Click here to watch the video post. (At the time of posting this link was still working but if it is not working now, it may have been taken down).
So how do we pray. Many of us here will have an ongoing practice of prayer. Something that has sustained us for many years. To you I would say, is it still sustaining you or do you need to consider changing your approach? I only say this because I have learned that in different stages of life I have needed to approach prayer differently. Bishop David also has recognised this need to adapt and refresh as life changes. In Ways to Pray he writes: ‘when our younger daughter, Caitlin, was small, she used to come into bed with me in the early morning and I would make up stories for her. Then, when Jean had surfaced and taken over the routine, I would stay propped up in bed and say morning prayer. Once Caitlin was older and we were getting up early for school, I’d wait until the coast was clear and sink into the armchair in my study, where I had a cross and a candle on the shelf, a few helpful books, and a stereo set up with meditative music. Years later I find I am living a stone’s throw from a cathedral, and after some prayer for my family and the parishes in my care over a morning cuppa, I crawl out of bed and across for Matins in my cassock.’ (Ways to Pray, David Thomson p4).

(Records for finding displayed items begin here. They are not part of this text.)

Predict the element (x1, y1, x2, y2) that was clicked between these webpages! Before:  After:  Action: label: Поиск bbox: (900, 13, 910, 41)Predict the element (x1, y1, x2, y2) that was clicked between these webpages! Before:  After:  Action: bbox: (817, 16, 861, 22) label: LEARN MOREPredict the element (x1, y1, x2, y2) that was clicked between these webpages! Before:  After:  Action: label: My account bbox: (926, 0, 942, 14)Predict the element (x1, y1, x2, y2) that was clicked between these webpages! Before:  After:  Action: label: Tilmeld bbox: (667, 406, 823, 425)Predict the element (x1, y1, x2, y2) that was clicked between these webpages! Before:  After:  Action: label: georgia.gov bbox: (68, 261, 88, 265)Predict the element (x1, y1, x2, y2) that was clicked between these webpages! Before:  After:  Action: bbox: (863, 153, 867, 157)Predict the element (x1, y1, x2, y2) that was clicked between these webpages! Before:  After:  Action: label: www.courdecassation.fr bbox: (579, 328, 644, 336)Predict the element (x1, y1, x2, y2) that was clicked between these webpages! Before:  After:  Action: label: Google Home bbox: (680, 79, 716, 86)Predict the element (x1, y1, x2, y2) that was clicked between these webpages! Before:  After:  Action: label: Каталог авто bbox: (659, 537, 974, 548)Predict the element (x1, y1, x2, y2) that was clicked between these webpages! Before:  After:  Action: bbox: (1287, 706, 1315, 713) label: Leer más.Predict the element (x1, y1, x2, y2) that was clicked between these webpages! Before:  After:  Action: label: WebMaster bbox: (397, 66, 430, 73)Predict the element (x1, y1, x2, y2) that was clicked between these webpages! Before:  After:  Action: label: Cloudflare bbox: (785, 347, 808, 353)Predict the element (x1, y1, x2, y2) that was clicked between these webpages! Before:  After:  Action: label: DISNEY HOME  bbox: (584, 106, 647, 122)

Some of us will be struggling with the practice of prayer. It so easily gets squeezed out. If that is you, then can I encourage you to go back to it, experimenting with something new if that is what is going to help. “Pray as you can, not as you can’t”, Bishop David would say. Perhaps working out what is possible and letting go of what you think you ought to be doing would be helpful.
For some, an ongoing practice of prayer might be a new step to take.
The basics then are identifying a time and a place. Find an approach or a form of words to use to give yourself some structure. Reading Scripture is usually helpful.
But beyond that there are many ways to provide yourself with the framework and resources for an ongoing practice of prayer. Some of us will have been brought up with discipline of the daily quiet time, usually first thing in the morning, often with Bible reading notes of some kind. For some of us the daily office is helpful – the Anglican form of morning and evening prayer and the newer and shorter ‘prayer during the day’. These given words can help carry us into prayer when we struggle with our own words. And can be used with Bible reading notes, there are even ones based on the lectionary, the cycle of readings common to many churches. Many people find forms of centering prayer or meditation helpful, where very few words are used but stillness creates an openness to God. I can point you in the right direction. And of course, you can pray with others or on your own; prayer can be led by someone or openly spoken by all.
Here, people gather to pray on Friday mornings and of course on Sundays and we have a prayer calendar for use at home to encourage us to hold particular places and people before God in prayer. More widely, linking the Lordsbridge Christian communities together, we have amongst other things the meditation group, the Sacred Space gatherings and this week the Lordsbridge Prayer Pilgrimage, timed to link with ‘Thy Kingdom Come’ and what is going on nationally.
Traditionally this week is used by Christians for prayer as we prepare for to celebrate of the gift of God’s Spirit to the people of Jesus Christ at Pentecost. So it is fitting that in ‘Thy Kingdom Come’ the Archbishop speaks about a life of prayer and asks us to consider a particular focus for some of our prayers. Click here to watch video of Archbishop speaking about prayer and praying.
They were all there, Martin, Hugette, Rachel, Carole, Steve and many other men and women, and they devoted themselves to prayer.